Cur you may be right refrence the difference.but if you can think of another animal here in Australia that even resembles a tiger your a better man than me.also i dont know how many dingos you have seen but they vary so much in colour and shape(also domestic dog crosses).I personally come from tasmania and am pretty familiar with the animal even to seeing skins and mounts of the animal and also having a grandfather taking a few in the early 20s.As you said in regards to skulls yes they are totally different but with a modified form to suit and a lot of work i think it could be done size wise they are similar the fur is close on some dogs, as for the colour and as i said air brushing or dying the stripes is possable.but the moral of the story is i suppose you can try as matter in fact it gives me more incentive to try one.
I would like to see any attempt, as I have thought of doing a Thylacine as well as other exctinct critters. Good luck with the dingo, and maybe it will work as a facsimile.

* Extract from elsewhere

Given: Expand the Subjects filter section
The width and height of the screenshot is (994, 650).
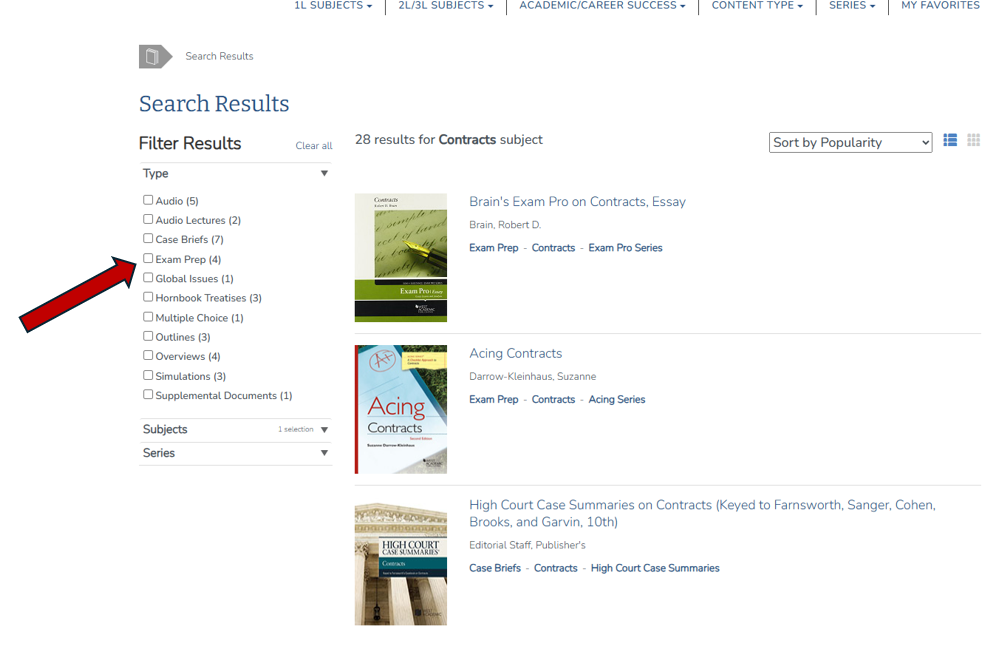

There are presently two replica Thylacines on display in the Cascade Brewery Museum in Hobart. They were created for Cascade by folks at the Queen Victoria Museum & Art Gallery, Launceston, Tas. A friend sent me two photos he took of this pair. I heard somewhere that the cost was somewhere near AU$6,000, but would cost three times that to produce them now (inflation?). They look a bit "rough" in the two pics, but not too bad considering they were scratch built. Mention is made in the book "Cascade: A Taste of History", by Mike Bingham, (Cascade Brewery Co. 1992) that artificial fur was used in the construction. Looking at the close up photo, I couldn't tell if the stripes were airbrushed, or made using darker "fur". If you're curious, I can e-mail the pics.